─── GECITEERDE TEKST

Bijdrage Wassenberg debat over de verdeling van de lasten voor klimaatbeleid
Voorzitter. Het klimaat verandert. Door onze leefwijze, door de grote ecologische voetafdruk van de westerse mens, verandert het klimaat. Gebieden verdrogen, andere gebieden krijgen juist te maken met grote neerslag. Woestijnvorming en overstromingen, dat zijn de twee smaken. Het zijn ook de meest zichtbare gevolgen van de klimaatverandering. De gevolgen zijn voor iedereen merkbaar. Oogsten mislukken, drinkwater wordt schaars en het zijn de allerarmsten elders in de wereld die de rekening betalen.
Het moge duidelijk zijn: degenen die mondiaal het hardst getroffen worden zijn niet dezelfden die de grootste bijdrage aan de klimaatverandering hebben geleverd. Ook binnen Nederland zijn de lusten en lasten oneerlijk verdeeld. Degenen die het meeste bijdragen aan de klimaatverandering hebben er het minste last van. De ene sector draagt veel meer bij aan de klimaatverandering dan de andere. Het ene bedrijf draagt veel meer bij dan het andere. De ene burger draagt veel meer bij dan de andere.
Wij moeten naar een rechtvaardig en effectief klimaatbeleid. Is de minister het met mij eens dat in het behalen van de klimaatdoelstellingen het principe "de vervuiler betaalt" leidend moet zijn? In deze context kan ik dat vertalen in: de uitstoter betaalt.
Nu is het omgekeerde het geval: hoe meer energie je verbruikt, hoe meer je uitstoot, hoe meer de overheid je ondersteunt en helpt. Grootverbruikers van energie, zoals de zware industrie, de luchtvaart en de landbouw, worden waar mogelijk ontzien. Deze grootverbruikers betalen verhoudingsgewijs veel minder energiebelasting. Zelfs kolencentrales worden gesteund met teruggaafregelingen. De vervuiler vervuilt en de belastingbetaler mag betalen. Is de minister het met mij eens dat wij, als wij de uitstoot van broeikasgassen echt willen aanpakken, moeten stoppen met de beloning van grootverbruik en zo snel mogelijk af moeten van allerlei verlichtende maatregelen voor bedrijven en grootverbruikers van energie?
In het debat vanochtend spraken wij over energiebesparing. Ik zei toen: de meest duurzame energie is energie die je niet gebruikt. Andere woordvoerders zeiden iets soortgelijks, net als de minister. Ik wil dat hier herhalen. Energie die je niet gebruikt, leidt niet tot uitstoot van broeikasgas. Energiebesparing spaart dus het klimaat. Energiebesparing spaart ook de portemonnee. Denk aan de goede isolatie van woningen.
De Partij voor de Dieren stelt voor om een isolatiefonds op te richten, een fonds beschikbaar voor iedereen om de nodige isolerende maatregelen te nemen met een geschikte terugbetaaltermijn. Staat de minister hier positief tegenover?

──────
─── GEGEVENSUITTREKSEL

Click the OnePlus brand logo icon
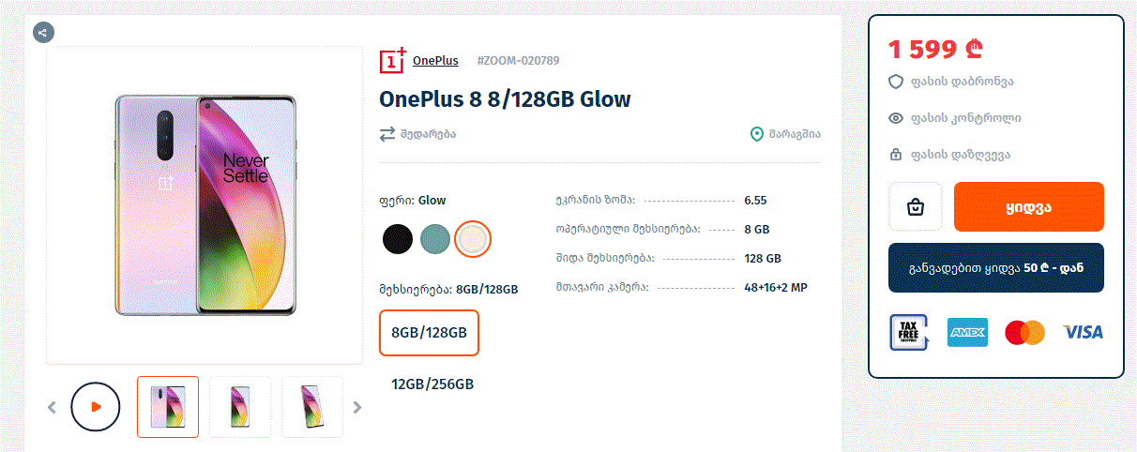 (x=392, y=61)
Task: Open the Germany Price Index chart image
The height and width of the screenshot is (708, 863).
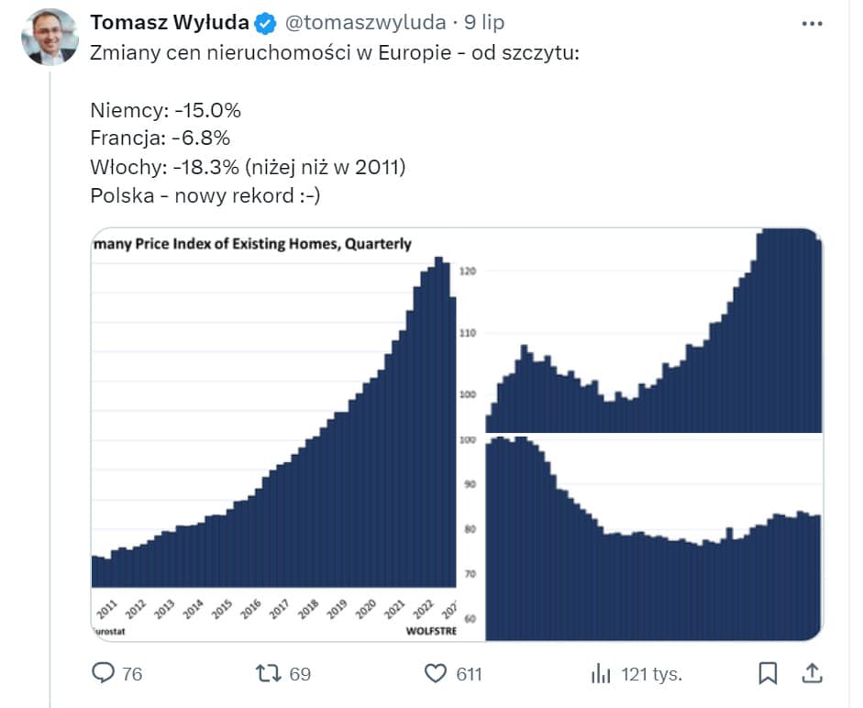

──────

### OPDRACHTEN
1. Welke grootverbruikers van energie somt de toespraak over klimaatlasten op na het woord "zoals"?
2. Schrijf de toespraak over klimaatlasten verder, te beginnen na de laatste zin.

### ANTWOORDEN PER OPDRACHT
1. De zware industrie, de luchtvaart en de landbouw.

2.
De effecten van het klimaatbeleid op de allerarmsten zouden eigenlijk ook besproken moeten worden met de minister voor Wonen en Rijksdienst. Om de effecten van klimaatverandering op de allerarmsten te beperken, ontkomen wij er niet aan om ook de voorraad sociale huurwoningen te isoleren. Ook mensen in sociale huurwoningen moeten hun energierekening kunnen verlagen door isolerende maatregelen. Wij voeren dit debat met de minister van EZ. Mijn vraag aan hem is: welke maatregelen neemt het kabinet om de voorraad sociale huurwoningen te laten verduurzamen, zodat ook de allerarmsten maatregelen kunnen treffen tegen de klimaatverandering? Ik heb er begrip voor als die vraag later schriftelijk wordt beantwoord.
De heer Bosman (VVD):
Volgens mij is er een fonds voor isolatie, maar dat terzijde. Ik heb een vraag aan de heer Wassenberg over de maatregelen die hij wil nemen voor de industrie. De industrie moet volgens hem gewoon meer gaan betalen. Moeten we dat gewoon als Nederland alleen doen en maar zien wat de consequenties zijn? Of vindt de heer Wassenberg dat dit Europees of misschien zelfs mondiaal moet worden aangepakt?
De heer Wassenberg (PvdD):
Over een mondiale aanpak heb je natuurlijk weinig te zeggen. Liefst zou ik het Europees zien, maar laten we inderdaad beginnen in Nederland. Laten we niet elke keer wachten, want als je op Europa wilt wachten of, nog erger, op de hele wereld, komt er nooit iets voor elkaar. Uiteindelijk zul je dus stappen moeten zetten. Misschien kan ik zeggen dat je niet in één keer van alles naar nul gaat, maar je zult in Nederland moeten beginnen. Eindeloos op Europa wachten heeft heel weinig zin, want dan kom je er nooit.
De heer Bosman (VVD):
Dat vind ik al een mooie beweging: we gaan het geleidelijk doen. We doen het dus met zorgvuldigheid, goed kijkend naar de consequenties en in samenhang met datgene wat om ons heen gebeurt. Begrijp ik de heer Wassenberg op die manier goed?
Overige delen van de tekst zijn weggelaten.